### SHORT EXERCISE
Recast the material below as a two-column Markdown table headed No. and Line. Give each nonblank line its own numbered row.

Records:
※

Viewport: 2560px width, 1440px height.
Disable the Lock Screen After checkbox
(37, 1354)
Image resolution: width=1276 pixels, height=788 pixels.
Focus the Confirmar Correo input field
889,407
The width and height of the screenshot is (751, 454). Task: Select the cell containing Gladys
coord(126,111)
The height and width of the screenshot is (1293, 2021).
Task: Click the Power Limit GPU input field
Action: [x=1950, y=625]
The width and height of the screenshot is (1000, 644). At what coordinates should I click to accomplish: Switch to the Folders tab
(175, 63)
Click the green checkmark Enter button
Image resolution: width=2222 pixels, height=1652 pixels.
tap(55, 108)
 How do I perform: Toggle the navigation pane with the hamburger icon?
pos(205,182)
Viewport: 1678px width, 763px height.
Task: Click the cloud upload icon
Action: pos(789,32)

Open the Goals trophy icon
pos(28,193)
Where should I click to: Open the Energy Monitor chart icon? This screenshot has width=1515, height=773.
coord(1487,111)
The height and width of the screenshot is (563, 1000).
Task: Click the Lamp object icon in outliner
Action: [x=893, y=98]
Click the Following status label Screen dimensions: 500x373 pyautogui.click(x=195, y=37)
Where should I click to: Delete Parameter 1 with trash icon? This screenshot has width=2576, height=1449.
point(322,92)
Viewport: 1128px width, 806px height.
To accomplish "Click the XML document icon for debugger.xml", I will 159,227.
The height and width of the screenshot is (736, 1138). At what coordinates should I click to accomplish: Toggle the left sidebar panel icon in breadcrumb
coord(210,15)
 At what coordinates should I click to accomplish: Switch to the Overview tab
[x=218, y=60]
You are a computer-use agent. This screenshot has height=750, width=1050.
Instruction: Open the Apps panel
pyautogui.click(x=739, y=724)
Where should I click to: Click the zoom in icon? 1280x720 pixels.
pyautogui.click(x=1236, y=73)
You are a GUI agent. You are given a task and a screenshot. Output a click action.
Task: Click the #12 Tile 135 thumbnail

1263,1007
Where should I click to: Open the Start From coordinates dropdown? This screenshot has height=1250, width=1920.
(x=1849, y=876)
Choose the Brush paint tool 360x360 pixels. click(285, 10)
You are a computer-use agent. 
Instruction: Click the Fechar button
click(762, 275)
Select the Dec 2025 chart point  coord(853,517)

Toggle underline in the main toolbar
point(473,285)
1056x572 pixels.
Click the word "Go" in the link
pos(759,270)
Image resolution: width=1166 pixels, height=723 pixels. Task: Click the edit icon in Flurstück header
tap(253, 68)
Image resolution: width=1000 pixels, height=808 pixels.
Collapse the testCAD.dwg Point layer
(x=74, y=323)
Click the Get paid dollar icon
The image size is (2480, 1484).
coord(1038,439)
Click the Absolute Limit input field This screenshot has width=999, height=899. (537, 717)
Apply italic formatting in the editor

※

### EXERCISE RESPONSE
| No. | Line |
|---|---|
| 1 | Viewport: 2560px width, 1440px height. |
| 2 | Disable the Lock Screen After checkbox |
| 3 | (37, 1354) |
| 4 | Image resolution: width=1276 pixels, height=788 pixels. |
| 5 | Focus the Confirmar Correo input field |
| 6 | 889,407 |
| 7 | The width and height of the screenshot is (751, 454). Task: Select the cell containing Gladys |
| 8 | coord(126,111) |
| 9 | The height and width of the screenshot is (1293, 2021). |
| 10 | Task: Click the Power Limit GPU input field |
| 11 | Action: [x=1950, y=625] |
| 12 | The width and height of the screenshot is (1000, 644). At what coordinates should I click to accomplish: Switch to the Folders tab |
| 13 | (175, 63) |
| 14 | Click the green checkmark Enter button |
| 15 | Image resolution: width=2222 pixels, height=1652 pixels. |
| 16 | tap(55, 108) |
| 17 |  How do I perform: Toggle the navigation pane with the hamburger icon? |
| 18 | pos(205,182) |
| 19 | Viewport: 1678px width, 763px height. |
| 20 | Task: Click the cloud upload icon |
| 21 | Action: pos(789,32) |
| 22 | Open the Goals trophy icon |
| 23 | pos(28,193) |
| 24 | Where should I click to: Open the Energy Monitor chart icon? This screenshot has width=1515, height=773. |
| 25 | coord(1487,111) |
| 26 | The height and width of the screenshot is (563, 1000). |
| 27 | Task: Click the Lamp object icon in outliner |
| 28 | Action: [x=893, y=98] |
| 29 | Click the Following status label Screen dimensions: 500x373 pyautogui.click(x=195, y=37) |
| 30 | Where should I click to: Delete Parameter 1 with trash icon? This screenshot has width=2576, height=1449. |
| 31 | point(322,92) |
| 32 | Viewport: 1128px width, 806px height. |
| 33 | To accomplish "Click the XML document icon for debugger.xml", I will 159,227. |
| 34 | The height and width of the screenshot is (736, 1138). At what coordinates should I click to accomplish: Toggle the left sidebar panel icon in breadcrumb |
| 35 | coord(210,15) |
| 36 |  At what coordinates should I click to accomplish: Switch to the Overview tab |
| 37 | [x=218, y=60] |
| 38 | You are a computer-use agent. This screenshot has height=750, width=1050. |
| 39 | Instruction: Open the Apps panel |
| 40 | pyautogui.click(x=739, y=724) |
| 41 | Where should I click to: Click the zoom in icon? 1280x720 pixels. |
| 42 | pyautogui.click(x=1236, y=73) |
| 43 | You are a GUI agent. You are given a task and a screenshot. Output a click action. |
| 44 | Task: Click the #12 Tile 135 thumbnail |
| 45 | 1263,1007 |
| 46 | Where should I click to: Open the Start From coordinates dropdown? This screenshot has height=1250, width=1920. |
| 47 | (x=1849, y=876) |
| 48 | Choose the Brush paint tool 360x360 pixels. click(285, 10) |
| 49 | You are a computer-use agent.  |
| 50 | Instruction: Click the Fechar button |
| 51 | click(762, 275) |
| 52 | Select the Dec 2025 chart point  coord(853,517) |
| 53 | Toggle underline in the main toolbar |
| 54 | point(473,285) |
| 55 | 1056x572 pixels. |
| 56 | Click the word "Go" in the link |
| 57 | pos(759,270) |
| 58 | Image resolution: width=1166 pixels, height=723 pixels. Task: Click the edit icon in Flurstück header |
| 59 | tap(253, 68) |
| 60 | Image resolution: width=1000 pixels, height=808 pixels. |
| 61 | Collapse the testCAD.dwg Point layer |
| 62 | (x=74, y=323) |
| 63 | Click the Get paid dollar icon |
| 64 | The image size is (2480, 1484). |
| 65 | coord(1038,439) |
| 66 | Click the Absolute Limit input field This screenshot has width=999, height=899. (537, 717) |
| 67 | Apply italic formatting in the editor |